Many co-productions are visible at the 18th Busan International Film Festival (BIFF) which opened on Thursday, and which features a series of events aimed at facilitating cross-border deals.

US producer and studio executive Harvey Weinstein is among the major players involved in Asian projects, having picked up international rights for the hit Korean sci-fi thriller “Snowpiercer”, which boasts an international cast.

He is also involved in a treatment for the sequel to director Ang Lee’s Academy Award winner “Crouching Tiger, Hidden Dragon”.

Action director Michael Mann is about to bring his crew — and his robots — to Hong Kong to shoot scenes for the newest addition to the “Transformers” franchise — the latest Hollywood film to use Asian settings to lure the region’s cinema-goers, following on from the success of Guillermo del Toro’s “Pacific Rim” this year.

In an increasingly globalised economy, “international projects are bound to flourish,” producer Nanette Nelms told AFP.

Her production “Vara: A Blessing” — a Bhutanese film directed by lama Khyentse Norbu and made with an internationally-recruited crew — was the surprise choice for festival opener.

The musical drama about a woman’s illicit love for a man of lower caste premiered at the festival Thursday, giving it the kind of international exposure producers crave — especially when it comes to Asia.

The region outpaced North America in terms of box office growth in 2012 — increasing by 15 percent to $10.4 billion compared to North America’s 6.0 percent rise to $10.8 billion — and the same scenario is playing out in 2013.

China’s market is the dominant player, its box office taking in an estimated $1.8 billion over the first six months of 2013, a year-on-year rise of 36 percent.
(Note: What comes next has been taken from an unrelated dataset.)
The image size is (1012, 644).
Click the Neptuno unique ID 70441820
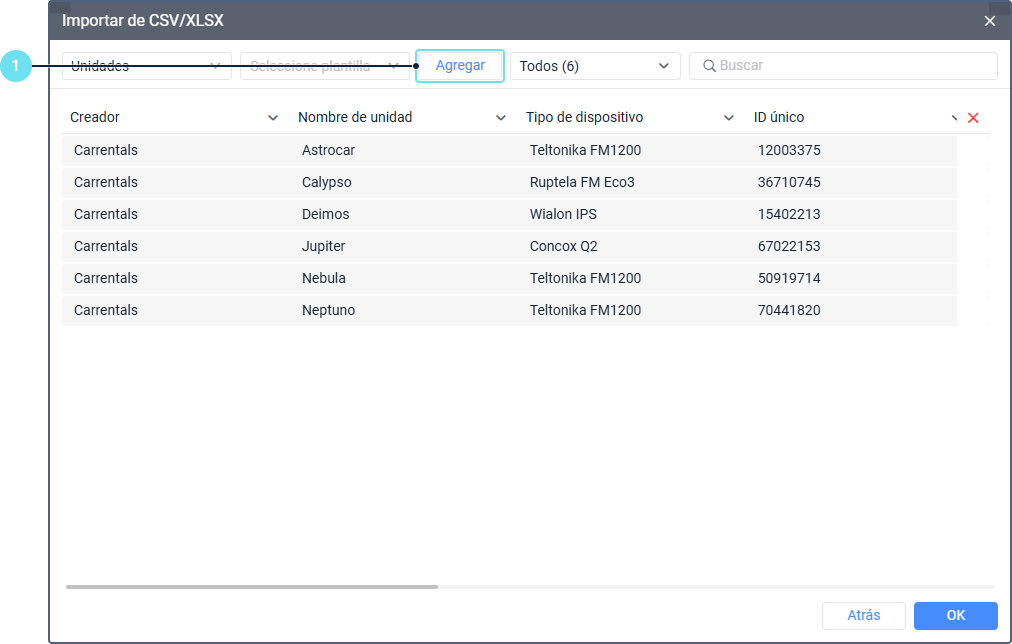coord(789,310)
It is expected to overtake the US market by 2020.

Casino mogul James Packer told the Australian Financial Review on Tuesday that he also hoped to eventually tap into the booming Chinese entertainment market with his investment vehicle RatPac-Dune Entertainment. It has just signed a reported $450 million co-financing deal with Warner Brothers to cover the production of 75 movies.

As well as screening films such as “Vara” and “Snowpiercer” — an English-language, Korean produced and directed film with international stars Chris Evans and Tilda Swinton — BIFF is co-hosting the Ties That Bind programme, which supports European-Asian co-productions.
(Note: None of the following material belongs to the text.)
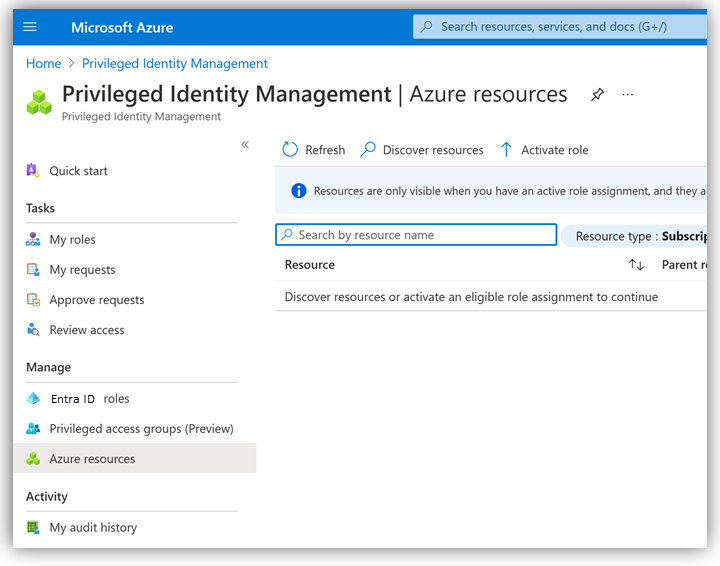Screen dimensions: 720x566
Task: Click the Home breadcrumb link
Action: tap(44, 63)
Busan is also staging a “Borderless Collaboration” seminar that looks into the business and legalities of international co-productions.

‘Clever business’


Singaporean writer-producer Jeremy Chua is seeking funding for the latest production by director K. Rajagopal, “A Yellow Bird”, which tells the story of a man trying to cope with life after he is released from prison.

Chua said international co-productions make sense for independent filmmakers as well as major players, both in terms of project financing and finding the biggest possible audiences.

“The idea of an international audience remains a priority for the indie filmmaking community,” says Chua.

The festival’s “Ties That Bind” programme gathers experienced filmmakers from both Europe and Asia to advise on how best to pitch projects to potential investors and to the public.

“[It] has a dual purpose of tailoring our projects towards a global audience while also seeking possible financing partners on a larger scale,” says Chua.

While Asia as a whole has become a more attractive option for filmmakers, the Chinese market remains a big target.

Jonathan Kim, a veteran producer with Korea’s sprawling CJ Entertainment Group, points to the recent China-Korea co-production “A Wedding Invitation” as an example of how the riches can be shared.

The romantic comedy was released in April and has gone on to collect more than $28 million from the Chinese box office.

“Co-productions are becoming not only a way of cultural exchange but a clever business decision,” said Kim, who points out that by finding a Chinese partner, filmmakers are able to avoid the country’s quota system which restricts the number of foreign films allowed to 34 each year.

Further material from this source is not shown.